(Collected data entries)

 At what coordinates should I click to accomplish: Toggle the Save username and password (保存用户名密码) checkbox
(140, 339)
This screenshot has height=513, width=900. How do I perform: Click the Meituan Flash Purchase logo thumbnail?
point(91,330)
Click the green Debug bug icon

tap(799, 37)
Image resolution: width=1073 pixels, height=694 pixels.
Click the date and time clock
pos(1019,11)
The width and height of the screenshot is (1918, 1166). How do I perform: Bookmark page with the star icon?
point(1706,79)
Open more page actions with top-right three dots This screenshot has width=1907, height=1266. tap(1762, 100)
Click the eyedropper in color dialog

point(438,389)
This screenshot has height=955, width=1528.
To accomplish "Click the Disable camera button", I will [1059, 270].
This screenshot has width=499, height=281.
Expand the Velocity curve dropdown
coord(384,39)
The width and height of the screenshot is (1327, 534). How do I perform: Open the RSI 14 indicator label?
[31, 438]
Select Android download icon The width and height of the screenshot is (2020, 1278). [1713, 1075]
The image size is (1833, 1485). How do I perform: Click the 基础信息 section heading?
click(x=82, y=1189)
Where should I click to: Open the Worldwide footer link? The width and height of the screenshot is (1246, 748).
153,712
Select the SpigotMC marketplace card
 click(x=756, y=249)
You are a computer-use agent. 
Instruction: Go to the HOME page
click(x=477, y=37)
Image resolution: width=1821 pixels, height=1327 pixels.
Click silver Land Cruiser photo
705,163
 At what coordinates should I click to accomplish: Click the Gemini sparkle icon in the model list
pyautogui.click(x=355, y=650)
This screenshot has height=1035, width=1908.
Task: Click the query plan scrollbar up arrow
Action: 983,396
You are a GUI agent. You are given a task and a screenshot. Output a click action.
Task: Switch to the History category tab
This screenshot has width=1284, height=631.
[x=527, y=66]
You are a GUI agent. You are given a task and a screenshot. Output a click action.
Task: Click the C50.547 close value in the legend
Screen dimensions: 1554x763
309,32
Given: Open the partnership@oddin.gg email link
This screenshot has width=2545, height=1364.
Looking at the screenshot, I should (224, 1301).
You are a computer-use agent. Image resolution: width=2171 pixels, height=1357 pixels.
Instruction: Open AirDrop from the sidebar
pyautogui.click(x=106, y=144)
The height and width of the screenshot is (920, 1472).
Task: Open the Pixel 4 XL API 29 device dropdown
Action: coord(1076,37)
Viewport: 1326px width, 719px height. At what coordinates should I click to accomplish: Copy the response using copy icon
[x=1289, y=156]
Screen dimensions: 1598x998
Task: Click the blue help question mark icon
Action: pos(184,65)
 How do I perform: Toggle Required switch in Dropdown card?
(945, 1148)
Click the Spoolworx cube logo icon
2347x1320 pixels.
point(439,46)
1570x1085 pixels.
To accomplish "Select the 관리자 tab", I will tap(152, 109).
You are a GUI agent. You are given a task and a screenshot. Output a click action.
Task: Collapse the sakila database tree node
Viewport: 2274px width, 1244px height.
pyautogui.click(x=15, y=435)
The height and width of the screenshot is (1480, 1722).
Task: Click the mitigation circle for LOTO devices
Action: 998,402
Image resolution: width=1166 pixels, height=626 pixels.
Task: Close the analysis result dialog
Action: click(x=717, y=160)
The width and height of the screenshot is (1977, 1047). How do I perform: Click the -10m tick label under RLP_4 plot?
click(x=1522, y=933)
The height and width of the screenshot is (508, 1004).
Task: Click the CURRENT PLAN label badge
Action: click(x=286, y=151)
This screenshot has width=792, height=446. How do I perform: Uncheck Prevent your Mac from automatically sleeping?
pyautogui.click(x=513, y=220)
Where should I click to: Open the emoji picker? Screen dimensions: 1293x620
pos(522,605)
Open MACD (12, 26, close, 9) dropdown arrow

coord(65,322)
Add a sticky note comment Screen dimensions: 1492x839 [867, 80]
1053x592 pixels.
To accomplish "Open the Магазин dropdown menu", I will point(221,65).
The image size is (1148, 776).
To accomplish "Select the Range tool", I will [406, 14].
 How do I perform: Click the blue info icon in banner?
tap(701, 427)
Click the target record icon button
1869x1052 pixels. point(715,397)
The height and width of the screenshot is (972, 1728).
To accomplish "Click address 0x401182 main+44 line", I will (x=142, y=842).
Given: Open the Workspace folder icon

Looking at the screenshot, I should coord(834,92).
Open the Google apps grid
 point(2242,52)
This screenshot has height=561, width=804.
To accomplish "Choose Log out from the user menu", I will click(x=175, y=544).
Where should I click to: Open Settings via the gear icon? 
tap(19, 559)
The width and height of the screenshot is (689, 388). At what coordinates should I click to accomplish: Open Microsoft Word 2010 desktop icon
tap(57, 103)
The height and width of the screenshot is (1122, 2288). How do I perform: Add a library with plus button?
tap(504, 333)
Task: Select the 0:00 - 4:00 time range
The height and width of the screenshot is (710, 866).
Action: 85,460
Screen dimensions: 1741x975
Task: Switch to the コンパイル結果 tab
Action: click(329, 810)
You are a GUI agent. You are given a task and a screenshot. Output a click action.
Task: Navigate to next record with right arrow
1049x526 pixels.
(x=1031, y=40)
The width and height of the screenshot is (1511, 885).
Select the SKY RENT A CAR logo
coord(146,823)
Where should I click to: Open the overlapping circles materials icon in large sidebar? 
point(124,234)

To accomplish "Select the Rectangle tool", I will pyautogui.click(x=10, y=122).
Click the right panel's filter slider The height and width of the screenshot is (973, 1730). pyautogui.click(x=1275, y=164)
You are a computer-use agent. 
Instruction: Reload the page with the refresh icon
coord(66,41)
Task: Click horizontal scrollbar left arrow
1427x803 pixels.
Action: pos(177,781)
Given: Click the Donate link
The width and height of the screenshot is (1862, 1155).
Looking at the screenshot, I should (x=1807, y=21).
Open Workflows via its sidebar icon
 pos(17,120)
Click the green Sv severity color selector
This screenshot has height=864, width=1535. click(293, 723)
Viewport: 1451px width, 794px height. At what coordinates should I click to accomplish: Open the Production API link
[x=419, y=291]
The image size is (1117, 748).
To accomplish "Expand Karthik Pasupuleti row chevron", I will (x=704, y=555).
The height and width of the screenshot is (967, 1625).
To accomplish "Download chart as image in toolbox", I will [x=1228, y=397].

What you have to do
In your answer, print every entry exactly as it appears.

Answer to this exercise
 At what coordinates should I click to accomplish: Toggle the Save username and password (保存用户名密码) checkbox
(140, 339)
This screenshot has height=513, width=900. How do I perform: Click the Meituan Flash Purchase logo thumbnail?
point(91,330)
Click the green Debug bug icon

tap(799, 37)
Image resolution: width=1073 pixels, height=694 pixels.
Click the date and time clock
pos(1019,11)
The width and height of the screenshot is (1918, 1166). How do I perform: Bookmark page with the star icon?
point(1706,79)
Open more page actions with top-right three dots This screenshot has width=1907, height=1266. tap(1762, 100)
Click the eyedropper in color dialog

point(438,389)
This screenshot has height=955, width=1528.
To accomplish "Click the Disable camera button", I will [1059, 270].
This screenshot has width=499, height=281.
Expand the Velocity curve dropdown
coord(384,39)
The width and height of the screenshot is (1327, 534). How do I perform: Open the RSI 14 indicator label?
[31, 438]
Select Android download icon The width and height of the screenshot is (2020, 1278). [1713, 1075]
The image size is (1833, 1485). How do I perform: Click the 基础信息 section heading?
click(x=82, y=1189)
Where should I click to: Open the Worldwide footer link? The width and height of the screenshot is (1246, 748).
153,712
Select the SpigotMC marketplace card
 click(x=756, y=249)
You are a computer-use agent. 
Instruction: Go to the HOME page
click(x=477, y=37)
Image resolution: width=1821 pixels, height=1327 pixels.
Click silver Land Cruiser photo
705,163
 At what coordinates should I click to accomplish: Click the Gemini sparkle icon in the model list
pyautogui.click(x=355, y=650)
This screenshot has height=1035, width=1908.
Task: Click the query plan scrollbar up arrow
Action: 983,396
You are a GUI agent. You are given a task and a screenshot. Output a click action.
Task: Switch to the History category tab
This screenshot has width=1284, height=631.
[x=527, y=66]
You are a GUI agent. You are given a task and a screenshot. Output a click action.
Task: Click the C50.547 close value in the legend
Screen dimensions: 1554x763
309,32
Given: Open the partnership@oddin.gg email link
This screenshot has width=2545, height=1364.
Looking at the screenshot, I should (224, 1301).
You are a computer-use agent. Image resolution: width=2171 pixels, height=1357 pixels.
Instruction: Open AirDrop from the sidebar
pyautogui.click(x=106, y=144)
The height and width of the screenshot is (920, 1472).
Task: Open the Pixel 4 XL API 29 device dropdown
Action: coord(1076,37)
Viewport: 1326px width, 719px height. At what coordinates should I click to accomplish: Copy the response using copy icon
[x=1289, y=156]
Screen dimensions: 1598x998
Task: Click the blue help question mark icon
Action: pos(184,65)
 How do I perform: Toggle Required switch in Dropdown card?
(945, 1148)
Click the Spoolworx cube logo icon
2347x1320 pixels.
point(439,46)
1570x1085 pixels.
To accomplish "Select the 관리자 tab", I will tap(152, 109).
You are a GUI agent. You are given a task and a screenshot. Output a click action.
Task: Collapse the sakila database tree node
Viewport: 2274px width, 1244px height.
pyautogui.click(x=15, y=435)
The height and width of the screenshot is (1480, 1722).
Task: Click the mitigation circle for LOTO devices
Action: 998,402
Image resolution: width=1166 pixels, height=626 pixels.
Task: Close the analysis result dialog
Action: click(x=717, y=160)
The width and height of the screenshot is (1977, 1047). How do I perform: Click the -10m tick label under RLP_4 plot?
click(x=1522, y=933)
The height and width of the screenshot is (508, 1004).
Task: Click the CURRENT PLAN label badge
Action: click(x=286, y=151)
This screenshot has width=792, height=446. How do I perform: Uncheck Prevent your Mac from automatically sleeping?
pyautogui.click(x=513, y=220)
Where should I click to: Open the emoji picker? Screen dimensions: 1293x620
pos(522,605)
Open MACD (12, 26, close, 9) dropdown arrow

coord(65,322)
Add a sticky note comment Screen dimensions: 1492x839 [867, 80]
1053x592 pixels.
To accomplish "Open the Магазин dropdown menu", I will point(221,65).
The image size is (1148, 776).
To accomplish "Select the Range tool", I will [406, 14].
 How do I perform: Click the blue info icon in banner?
tap(701, 427)
Click the target record icon button
1869x1052 pixels. point(715,397)
The height and width of the screenshot is (972, 1728).
To accomplish "Click address 0x401182 main+44 line", I will (x=142, y=842).
Given: Open the Workspace folder icon

Looking at the screenshot, I should coord(834,92).
Open the Google apps grid
 point(2242,52)
This screenshot has height=561, width=804.
To accomplish "Choose Log out from the user menu", I will click(x=175, y=544).
Where should I click to: Open Settings via the gear icon? 
tap(19, 559)
The width and height of the screenshot is (689, 388). At what coordinates should I click to accomplish: Open Microsoft Word 2010 desktop icon
tap(57, 103)
The height and width of the screenshot is (1122, 2288). How do I perform: Add a library with plus button?
tap(504, 333)
Task: Select the 0:00 - 4:00 time range
The height and width of the screenshot is (710, 866).
Action: 85,460
Screen dimensions: 1741x975
Task: Switch to the コンパイル結果 tab
Action: click(329, 810)
You are a GUI agent. You are given a task and a screenshot. Output a click action.
Task: Navigate to next record with right arrow
1049x526 pixels.
(x=1031, y=40)
The width and height of the screenshot is (1511, 885).
Select the SKY RENT A CAR logo
coord(146,823)
Where should I click to: Open the overlapping circles materials icon in large sidebar? 
point(124,234)

To accomplish "Select the Rectangle tool", I will pyautogui.click(x=10, y=122).
Click the right panel's filter slider The height and width of the screenshot is (973, 1730). pyautogui.click(x=1275, y=164)
You are a computer-use agent. 
Instruction: Reload the page with the refresh icon
coord(66,41)
Task: Click horizontal scrollbar left arrow
1427x803 pixels.
Action: pos(177,781)
Given: Click the Donate link
The width and height of the screenshot is (1862, 1155).
Looking at the screenshot, I should (x=1807, y=21).
Open Workflows via its sidebar icon
 pos(17,120)
Click the green Sv severity color selector
This screenshot has height=864, width=1535. click(293, 723)
Viewport: 1451px width, 794px height. At what coordinates should I click to accomplish: Open the Production API link
[x=419, y=291]
The image size is (1117, 748).
To accomplish "Expand Karthik Pasupuleti row chevron", I will (x=704, y=555).
The height and width of the screenshot is (967, 1625).
To accomplish "Download chart as image in toolbox", I will [x=1228, y=397].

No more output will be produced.